Copy out the entries word for word, from the line containing "The image size is (1653, 599)." through the last line of the entries, and leave the pictures out of your copy.

★ ★ ★ ★

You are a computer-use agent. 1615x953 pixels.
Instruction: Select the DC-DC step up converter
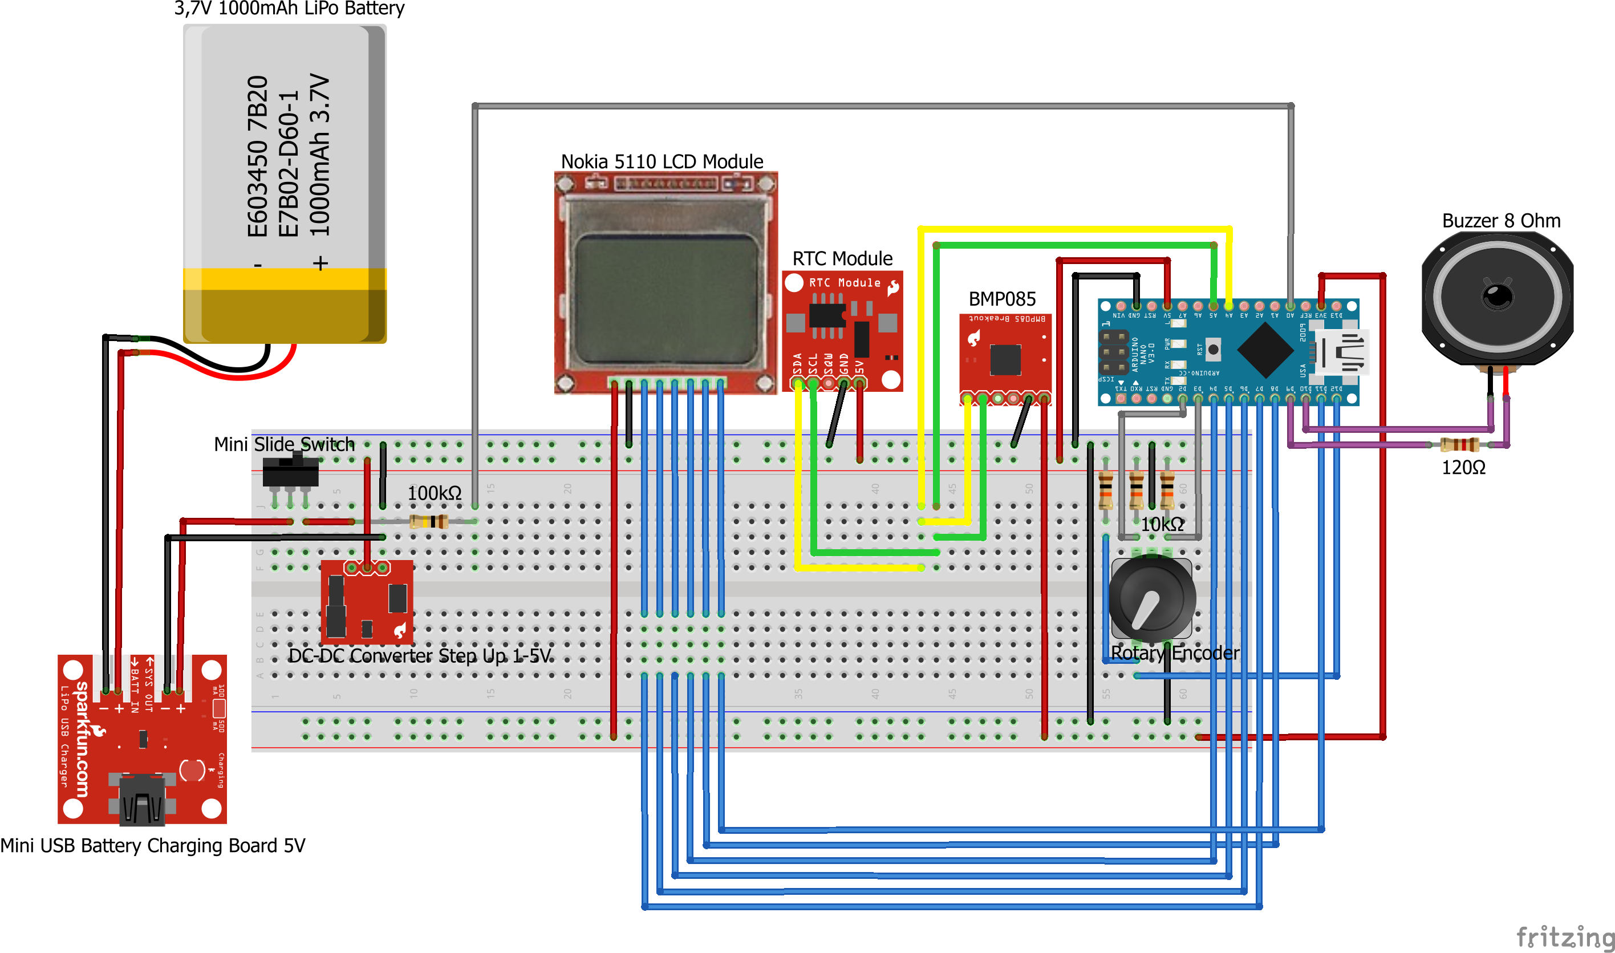[367, 602]
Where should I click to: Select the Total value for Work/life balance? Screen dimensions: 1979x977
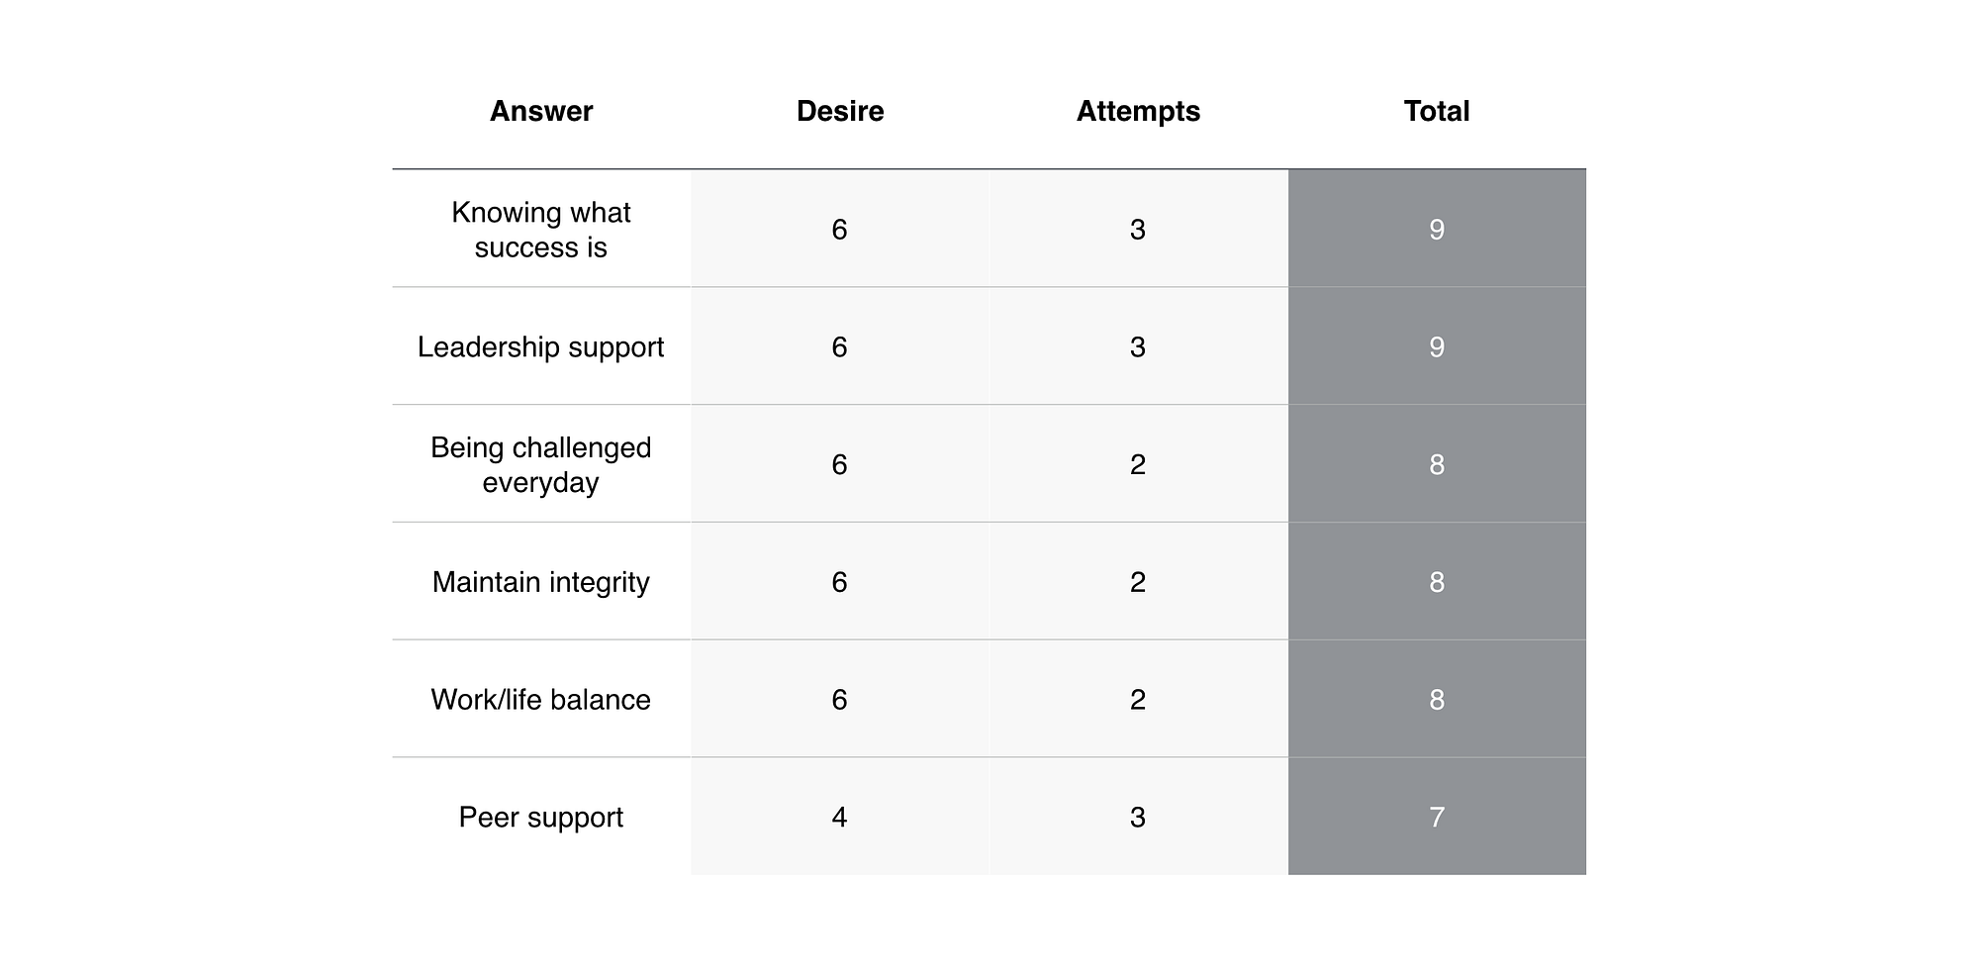pyautogui.click(x=1437, y=700)
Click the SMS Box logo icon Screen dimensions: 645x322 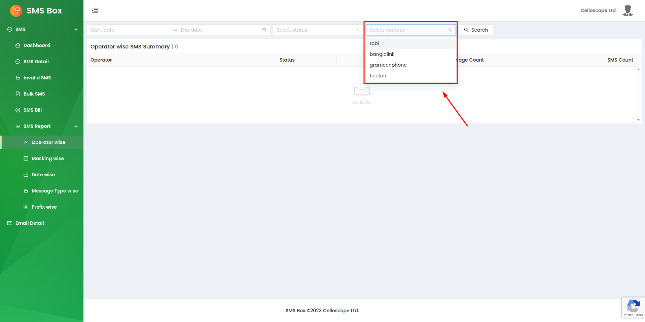coord(16,11)
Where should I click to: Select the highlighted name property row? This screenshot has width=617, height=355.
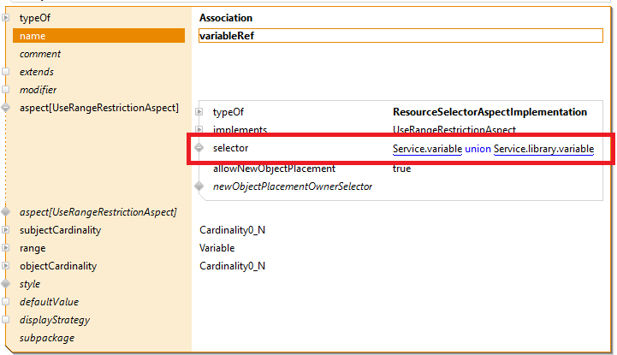98,36
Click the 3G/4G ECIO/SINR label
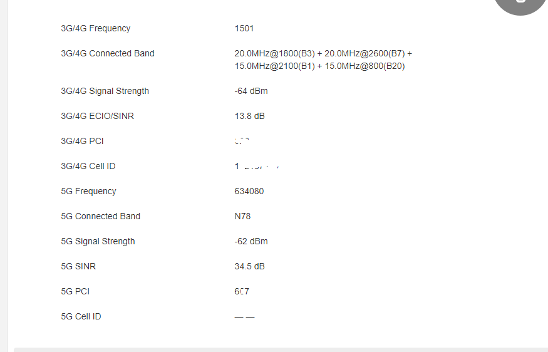This screenshot has height=352, width=548. (x=97, y=116)
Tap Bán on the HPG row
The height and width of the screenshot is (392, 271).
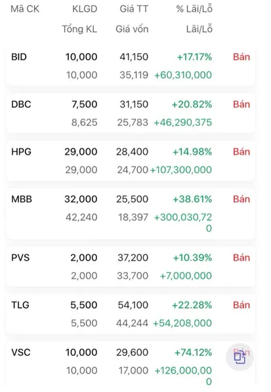(241, 151)
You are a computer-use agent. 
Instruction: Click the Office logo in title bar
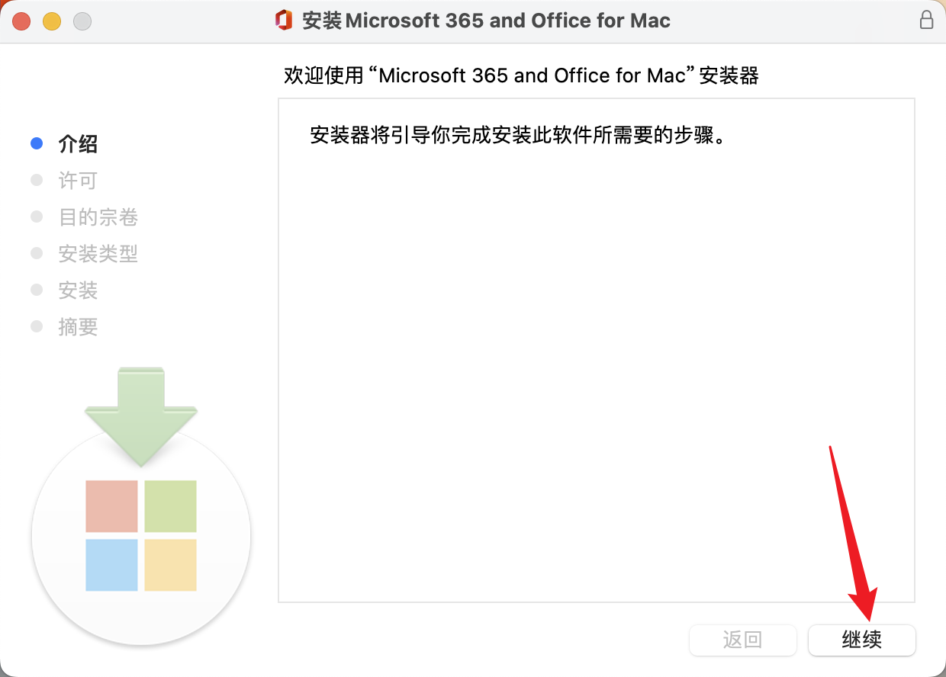(284, 21)
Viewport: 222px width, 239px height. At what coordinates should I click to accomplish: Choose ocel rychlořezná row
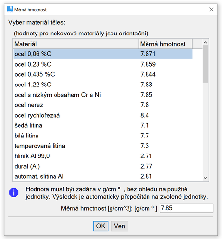pyautogui.click(x=103, y=115)
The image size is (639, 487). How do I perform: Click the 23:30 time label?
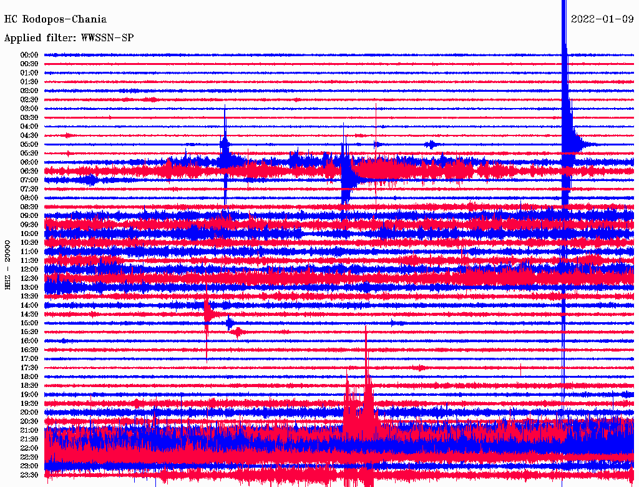pyautogui.click(x=29, y=475)
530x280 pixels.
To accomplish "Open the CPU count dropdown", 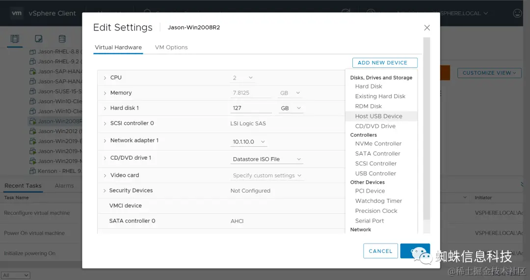I will click(x=242, y=78).
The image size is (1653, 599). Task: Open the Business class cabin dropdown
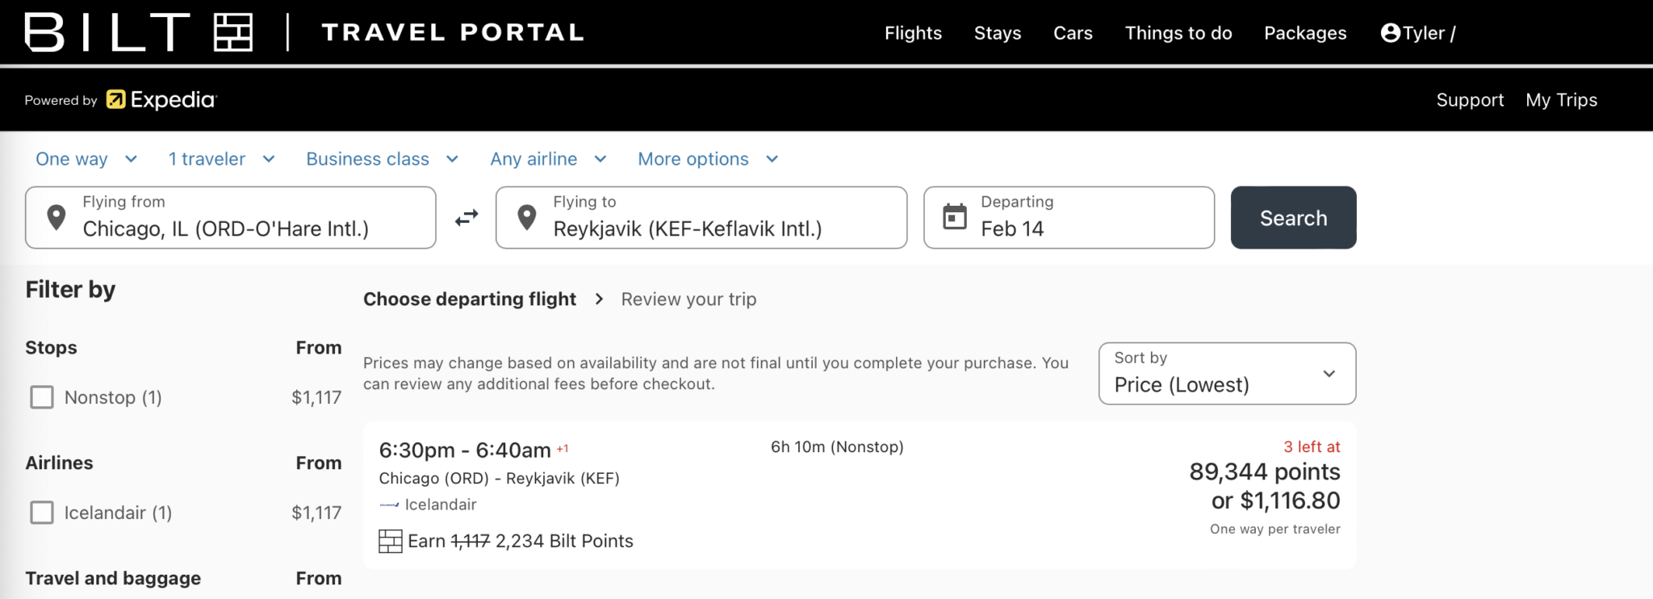[382, 159]
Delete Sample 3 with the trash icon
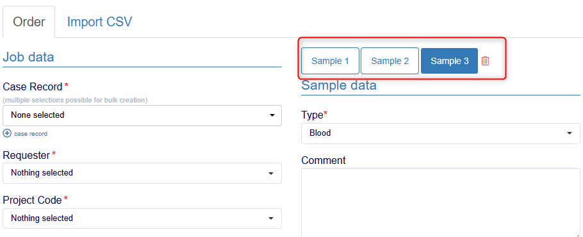This screenshot has width=583, height=237. 485,61
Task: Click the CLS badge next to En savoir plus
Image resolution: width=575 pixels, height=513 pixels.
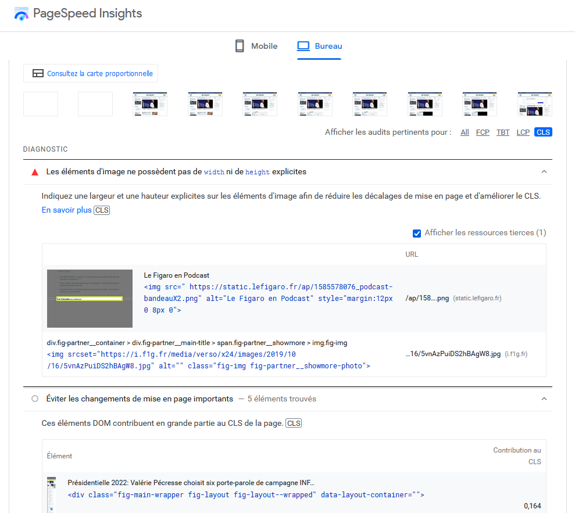Action: (x=102, y=210)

★ ★ ★ ★

| Answer below |
The image size is (1653, 599). Task: Open the Business class cabin dropdown
[382, 159]
Delete Sample 3 with the trash icon
This screenshot has width=583, height=237. 485,61
Task: Click the CLS badge next to En savoir plus
Image resolution: width=575 pixels, height=513 pixels.
Action: (x=102, y=210)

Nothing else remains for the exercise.